If his Ca19-9 #'s hadn't been so high I don't think they ever would have done the surgery to look for a tumor.
We just kept hearing that they thought it was pancreatitis.

Now with the Ca19-9 being 8700 which is way higher than it was before the surgery and the Lipase being 213,
I find it hard to believe that the Cancer is stable. Has anyone else ever seen this ?

I’m going through the pre-testing required for a clinical trial at Mayo MN now. You may want to check into the trial that is testing the IMM-1-104 pill. You get the trial pill and standard of care chemo. The early results are looking promising. I have the G12R mutation. Good luck.

Thank you

My cancer was discovered Jan.17,2024 and had Whipple at MSk in NYC on2/29/24.Cancer was 2mm on the head of pancreas. Took six months to recover and started Chemo in Sept2024. I had eight rounds of Chemo until 12/11/24. Then had an MRI and Ct scan in early Jan2025
In April had a Pet scan with no sign of tumor. I also had a Signatera blood test April 15 which showed Positive of MtMml 0.12 . ( negative is Mtml 0.00 ) My CA 19-9 has gone up to 605 on May23th.
I 'm told now the only test that matters is the Pet scan which I will have every 8-12 weeks. I want to be proactive. My question is : which test is more reliable and have others experienced this situation. My Oncologist keeps talking about Chemo as if that's the only solution. My feeling is without a tumor do I need really chemo ?

PET scans certainly can find activity. But an MRI with and without contrast seems to be the tool to look at liver, which is where this thing tends to metastasize first. I understand the desire to get you in chemo to hopefully slow or stamp out whatever is trying to grow.

My husband has been on chemo since Feb 2024. The onco says it is because the cancer cells may be lying dormant and the chemo is to control and prevent them from becoming active. PET scans since May 2024 had not picked up any tumour or cancer activity but onco said to continue with chemo.
However, at a recent PET scan a week ago, we discovered activity at the surgical bed. A PET scan and an MRI just 3 months before did not pick up this activity. So the guess is there is resistance to chemo now. We are looking at radiotherapy for these 2 small spots of activity. After that, it is back to chemo - spaced out to twice a month instead of 3 times a month.

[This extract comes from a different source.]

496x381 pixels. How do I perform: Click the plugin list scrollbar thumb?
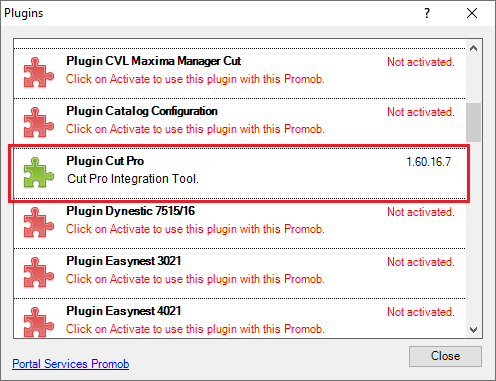click(x=473, y=122)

I’m sorry to hear about your husband’s PET scan activity. I’m in the same position; new, small activity. I’ve just been on gemzar the last 5 months and apparently by itself, it’s not effective enough to stop cancer. Naliri should be my next move, but it can exacerbate existing conditions of interstitial lung disease (ILD) of which I do have and use an inhaler 2x per day. I might need to add abraxane to the gemzar again with its wonderful gifts of neuropathy and hair loss. I almost lost my ability to walk and drive due to abraxane so I’m not excited about it. I also plan to get MRI radiation again on my new liver lesion, but my oncologist says I need a systemic treatment (chemo), as well. If you say your husband’s chemo is wearing down, which new chemo will he try? Hoping the best for both from across the continent!

Thanks for your reply. It helped. My surgeon who is at MSK in NYC told me unless you have a tumor no need to get chemo . If we find a tumor then go with radiotherapy then we will discus chemo which is so hard on the body. What is your experience with Signatera blood test and CA-19-9 as an indicator of where your cancer is going. My onco tells me the same thing about chemo however the 5-6 month break was good for me and my wife. I think the surgeon gave me the best advice and if I need chemo I'm stronger and better prepared. Thanks again.

I had whipple surgery in January 2024 with clear margins. My surgeon had me do 3 more months of chemo after my surgery . I have had clear scans every three months since, but every time I get off the chemo my CA 19 numbers start to rise. Very frustrating!